[Opening DATA EXTRACT section]

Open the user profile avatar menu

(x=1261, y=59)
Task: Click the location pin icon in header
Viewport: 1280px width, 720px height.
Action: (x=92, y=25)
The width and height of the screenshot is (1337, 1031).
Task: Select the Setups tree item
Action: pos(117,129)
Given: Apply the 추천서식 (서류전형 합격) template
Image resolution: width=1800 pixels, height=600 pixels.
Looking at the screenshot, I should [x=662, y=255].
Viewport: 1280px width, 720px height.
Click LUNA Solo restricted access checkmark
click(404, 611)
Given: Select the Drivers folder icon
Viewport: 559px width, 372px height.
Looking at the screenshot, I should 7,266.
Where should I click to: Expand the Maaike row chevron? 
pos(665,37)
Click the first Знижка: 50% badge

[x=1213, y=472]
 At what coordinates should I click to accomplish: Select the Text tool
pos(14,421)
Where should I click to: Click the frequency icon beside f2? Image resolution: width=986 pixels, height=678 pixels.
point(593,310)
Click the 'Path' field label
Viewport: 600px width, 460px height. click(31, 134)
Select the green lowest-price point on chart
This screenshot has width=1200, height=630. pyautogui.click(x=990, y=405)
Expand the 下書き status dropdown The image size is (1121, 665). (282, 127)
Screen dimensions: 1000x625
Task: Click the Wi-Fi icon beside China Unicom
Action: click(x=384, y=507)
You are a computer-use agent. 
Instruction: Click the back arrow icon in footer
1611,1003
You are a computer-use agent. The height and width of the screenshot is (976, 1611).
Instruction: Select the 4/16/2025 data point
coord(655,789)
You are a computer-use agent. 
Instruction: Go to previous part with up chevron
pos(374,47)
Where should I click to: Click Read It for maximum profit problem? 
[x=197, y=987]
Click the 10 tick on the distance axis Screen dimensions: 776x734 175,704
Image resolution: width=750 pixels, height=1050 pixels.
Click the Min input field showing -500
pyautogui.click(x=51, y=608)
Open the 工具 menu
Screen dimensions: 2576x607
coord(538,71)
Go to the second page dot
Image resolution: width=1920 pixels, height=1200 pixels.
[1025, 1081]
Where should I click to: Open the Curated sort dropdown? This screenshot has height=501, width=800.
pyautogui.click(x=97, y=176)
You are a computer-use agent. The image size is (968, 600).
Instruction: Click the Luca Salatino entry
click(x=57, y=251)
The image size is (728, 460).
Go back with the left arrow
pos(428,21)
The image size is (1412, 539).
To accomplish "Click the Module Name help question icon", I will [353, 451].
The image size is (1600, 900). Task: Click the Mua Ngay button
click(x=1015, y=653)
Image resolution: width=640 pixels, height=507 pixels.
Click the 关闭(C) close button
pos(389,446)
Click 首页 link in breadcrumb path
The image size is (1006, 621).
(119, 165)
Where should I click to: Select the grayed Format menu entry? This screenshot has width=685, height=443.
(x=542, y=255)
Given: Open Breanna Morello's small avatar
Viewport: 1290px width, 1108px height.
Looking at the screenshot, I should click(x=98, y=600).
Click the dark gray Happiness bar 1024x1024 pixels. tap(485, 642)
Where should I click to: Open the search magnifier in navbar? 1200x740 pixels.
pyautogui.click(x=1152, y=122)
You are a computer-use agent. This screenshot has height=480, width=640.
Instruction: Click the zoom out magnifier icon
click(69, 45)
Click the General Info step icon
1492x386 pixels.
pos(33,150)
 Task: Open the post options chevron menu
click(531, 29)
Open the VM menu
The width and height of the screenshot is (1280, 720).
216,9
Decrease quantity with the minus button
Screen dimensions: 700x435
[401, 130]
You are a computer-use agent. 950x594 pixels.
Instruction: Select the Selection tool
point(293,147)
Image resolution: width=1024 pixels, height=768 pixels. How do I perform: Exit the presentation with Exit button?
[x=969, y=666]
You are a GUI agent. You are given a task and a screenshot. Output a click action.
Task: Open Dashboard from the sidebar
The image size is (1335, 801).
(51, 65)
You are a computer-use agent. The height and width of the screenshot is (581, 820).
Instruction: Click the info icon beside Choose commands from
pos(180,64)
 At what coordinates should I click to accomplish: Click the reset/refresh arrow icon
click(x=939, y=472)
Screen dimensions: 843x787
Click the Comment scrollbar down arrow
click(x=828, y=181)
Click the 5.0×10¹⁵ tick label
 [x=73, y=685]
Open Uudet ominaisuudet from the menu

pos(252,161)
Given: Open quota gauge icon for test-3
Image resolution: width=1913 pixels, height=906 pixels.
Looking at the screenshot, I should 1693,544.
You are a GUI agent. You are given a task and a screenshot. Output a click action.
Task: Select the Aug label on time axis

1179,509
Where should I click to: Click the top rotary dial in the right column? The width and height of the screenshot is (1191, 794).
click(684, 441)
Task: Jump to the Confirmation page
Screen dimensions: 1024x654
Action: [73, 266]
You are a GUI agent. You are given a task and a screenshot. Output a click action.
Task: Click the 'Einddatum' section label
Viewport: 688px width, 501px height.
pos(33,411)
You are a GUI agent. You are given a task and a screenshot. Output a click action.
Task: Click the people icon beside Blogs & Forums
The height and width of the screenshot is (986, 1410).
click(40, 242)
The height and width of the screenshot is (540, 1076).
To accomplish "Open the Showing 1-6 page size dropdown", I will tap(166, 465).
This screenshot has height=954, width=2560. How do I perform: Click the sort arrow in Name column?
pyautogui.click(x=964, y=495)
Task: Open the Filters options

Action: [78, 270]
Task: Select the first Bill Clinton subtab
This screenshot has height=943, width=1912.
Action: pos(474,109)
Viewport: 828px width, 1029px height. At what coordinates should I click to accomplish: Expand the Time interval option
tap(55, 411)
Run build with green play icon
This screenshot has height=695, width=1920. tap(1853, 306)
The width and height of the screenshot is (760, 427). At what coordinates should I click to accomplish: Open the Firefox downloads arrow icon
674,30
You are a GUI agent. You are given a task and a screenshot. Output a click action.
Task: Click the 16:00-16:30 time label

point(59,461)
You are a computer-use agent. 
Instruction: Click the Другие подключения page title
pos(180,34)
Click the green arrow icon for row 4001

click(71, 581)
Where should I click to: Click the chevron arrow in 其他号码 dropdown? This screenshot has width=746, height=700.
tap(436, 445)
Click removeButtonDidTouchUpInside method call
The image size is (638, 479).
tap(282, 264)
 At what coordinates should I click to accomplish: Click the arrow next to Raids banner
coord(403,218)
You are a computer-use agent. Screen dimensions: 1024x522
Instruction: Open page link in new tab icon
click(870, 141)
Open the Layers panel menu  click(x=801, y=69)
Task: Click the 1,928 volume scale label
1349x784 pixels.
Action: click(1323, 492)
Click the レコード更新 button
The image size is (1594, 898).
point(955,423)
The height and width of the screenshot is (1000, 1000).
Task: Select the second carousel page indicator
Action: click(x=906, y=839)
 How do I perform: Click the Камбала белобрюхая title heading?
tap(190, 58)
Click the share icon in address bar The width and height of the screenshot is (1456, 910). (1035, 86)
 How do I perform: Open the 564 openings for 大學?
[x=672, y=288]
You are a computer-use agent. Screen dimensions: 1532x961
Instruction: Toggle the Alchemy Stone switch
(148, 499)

[Closing DATA EXTRACT section]

__PROBLEM DETAILS__: Print out the records exactly as they were entered.

__THE ANSWER__:
Open the user profile avatar menu

(x=1261, y=59)
Task: Click the location pin icon in header
Viewport: 1280px width, 720px height.
Action: (x=92, y=25)
The width and height of the screenshot is (1337, 1031).
Task: Select the Setups tree item
Action: pos(117,129)
Given: Apply the 추천서식 (서류전형 합격) template
Image resolution: width=1800 pixels, height=600 pixels.
Looking at the screenshot, I should [x=662, y=255].
Viewport: 1280px width, 720px height.
Click LUNA Solo restricted access checkmark
click(404, 611)
Given: Select the Drivers folder icon
Viewport: 559px width, 372px height.
Looking at the screenshot, I should 7,266.
Where should I click to: Expand the Maaike row chevron? 
pos(665,37)
Click the first Знижка: 50% badge

[x=1213, y=472]
 At what coordinates should I click to accomplish: Select the Text tool
pos(14,421)
Where should I click to: Click the frequency icon beside f2? Image resolution: width=986 pixels, height=678 pixels.
point(593,310)
Click the 'Path' field label
Viewport: 600px width, 460px height. click(31, 134)
Select the green lowest-price point on chart
This screenshot has width=1200, height=630. pyautogui.click(x=990, y=405)
Expand the 下書き status dropdown The image size is (1121, 665). (282, 127)
Screen dimensions: 1000x625
Task: Click the Wi-Fi icon beside China Unicom
Action: click(x=384, y=507)
You are a computer-use agent. 
Instruction: Click the back arrow icon in footer
1611,1003
You are a computer-use agent. The height and width of the screenshot is (976, 1611).
Instruction: Select the 4/16/2025 data point
coord(655,789)
You are a computer-use agent. 
Instruction: Go to previous part with up chevron
pos(374,47)
Where should I click to: Click Read It for maximum profit problem? 
[x=197, y=987]
Click the 10 tick on the distance axis Screen dimensions: 776x734 175,704
Image resolution: width=750 pixels, height=1050 pixels.
Click the Min input field showing -500
pyautogui.click(x=51, y=608)
Open the 工具 menu
Screen dimensions: 2576x607
coord(538,71)
Go to the second page dot
Image resolution: width=1920 pixels, height=1200 pixels.
[1025, 1081]
Where should I click to: Open the Curated sort dropdown? This screenshot has height=501, width=800.
pyautogui.click(x=97, y=176)
You are a computer-use agent. The image size is (968, 600).
Instruction: Click the Luca Salatino entry
click(x=57, y=251)
The image size is (728, 460).
Go back with the left arrow
pos(428,21)
The image size is (1412, 539).
To accomplish "Click the Module Name help question icon", I will [353, 451].
The image size is (1600, 900). Task: Click the Mua Ngay button
click(x=1015, y=653)
Image resolution: width=640 pixels, height=507 pixels.
Click the 关闭(C) close button
pos(389,446)
Click 首页 link in breadcrumb path
The image size is (1006, 621).
(119, 165)
Where should I click to: Select the grayed Format menu entry? This screenshot has width=685, height=443.
(x=542, y=255)
Given: Open Breanna Morello's small avatar
Viewport: 1290px width, 1108px height.
Looking at the screenshot, I should click(x=98, y=600).
Click the dark gray Happiness bar 1024x1024 pixels. tap(485, 642)
Where should I click to: Open the search magnifier in navbar? 1200x740 pixels.
pyautogui.click(x=1152, y=122)
You are a computer-use agent. This screenshot has height=480, width=640.
Instruction: Click the zoom out magnifier icon
click(69, 45)
Click the General Info step icon
1492x386 pixels.
pos(33,150)
 Task: Open the post options chevron menu
click(531, 29)
Open the VM menu
The width and height of the screenshot is (1280, 720).
216,9
Decrease quantity with the minus button
Screen dimensions: 700x435
[401, 130]
You are a computer-use agent. 950x594 pixels.
Instruction: Select the Selection tool
point(293,147)
Image resolution: width=1024 pixels, height=768 pixels. How do I perform: Exit the presentation with Exit button?
[x=969, y=666]
You are a GUI agent. You are given a task and a screenshot. Output a click action.
Task: Open Dashboard from the sidebar
The image size is (1335, 801).
(51, 65)
You are a computer-use agent. The height and width of the screenshot is (581, 820).
Instruction: Click the info icon beside Choose commands from
pos(180,64)
 At what coordinates should I click to accomplish: Click the reset/refresh arrow icon
click(x=939, y=472)
Screen dimensions: 843x787
Click the Comment scrollbar down arrow
click(x=828, y=181)
Click the 5.0×10¹⁵ tick label
 [x=73, y=685]
Open Uudet ominaisuudet from the menu

pos(252,161)
Given: Open quota gauge icon for test-3
Image resolution: width=1913 pixels, height=906 pixels.
Looking at the screenshot, I should 1693,544.
You are a GUI agent. You are given a task and a screenshot. Output a click action.
Task: Select the Aug label on time axis

1179,509
Where should I click to: Click the top rotary dial in the right column? The width and height of the screenshot is (1191, 794).
click(684, 441)
Task: Jump to the Confirmation page
Screen dimensions: 1024x654
Action: [73, 266]
You are a GUI agent. You are given a task and a screenshot. Output a click action.
Task: Click the 'Einddatum' section label
Viewport: 688px width, 501px height.
pos(33,411)
You are a GUI agent. You are given a task and a screenshot. Output a click action.
Task: Click the people icon beside Blogs & Forums
The height and width of the screenshot is (986, 1410).
click(40, 242)
The height and width of the screenshot is (540, 1076).
To accomplish "Open the Showing 1-6 page size dropdown", I will tap(166, 465).
This screenshot has height=954, width=2560. How do I perform: Click the sort arrow in Name column?
pyautogui.click(x=964, y=495)
Task: Open the Filters options

Action: [78, 270]
Task: Select the first Bill Clinton subtab
This screenshot has height=943, width=1912.
Action: pos(474,109)
Viewport: 828px width, 1029px height. At what coordinates should I click to accomplish: Expand the Time interval option
tap(55, 411)
Run build with green play icon
This screenshot has height=695, width=1920. tap(1853, 306)
The width and height of the screenshot is (760, 427). At what coordinates should I click to accomplish: Open the Firefox downloads arrow icon
674,30
You are a GUI agent. You are given a task and a screenshot. Output a click action.
Task: Click the 16:00-16:30 time label

point(59,461)
You are a computer-use agent. 
Instruction: Click the Другие подключения page title
pos(180,34)
Click the green arrow icon for row 4001

click(71, 581)
Where should I click to: Click the chevron arrow in 其他号码 dropdown? This screenshot has width=746, height=700.
tap(436, 445)
Click removeButtonDidTouchUpInside method call
The image size is (638, 479).
tap(282, 264)
 At what coordinates should I click to accomplish: Click the arrow next to Raids banner
coord(403,218)
You are a computer-use agent. Screen dimensions: 1024x522
Instruction: Open page link in new tab icon
click(870, 141)
Open the Layers panel menu  click(x=801, y=69)
Task: Click the 1,928 volume scale label
1349x784 pixels.
Action: click(1323, 492)
Click the レコード更新 button
The image size is (1594, 898).
point(955,423)
The height and width of the screenshot is (1000, 1000).
Task: Select the second carousel page indicator
Action: click(x=906, y=839)
 How do I perform: Click the Камбала белобрюхая title heading?
tap(190, 58)
Click the share icon in address bar The width and height of the screenshot is (1456, 910). (1035, 86)
 How do I perform: Open the 564 openings for 大學?
[x=672, y=288]
You are a computer-use agent. Screen dimensions: 1532x961
Instruction: Toggle the Alchemy Stone switch
(148, 499)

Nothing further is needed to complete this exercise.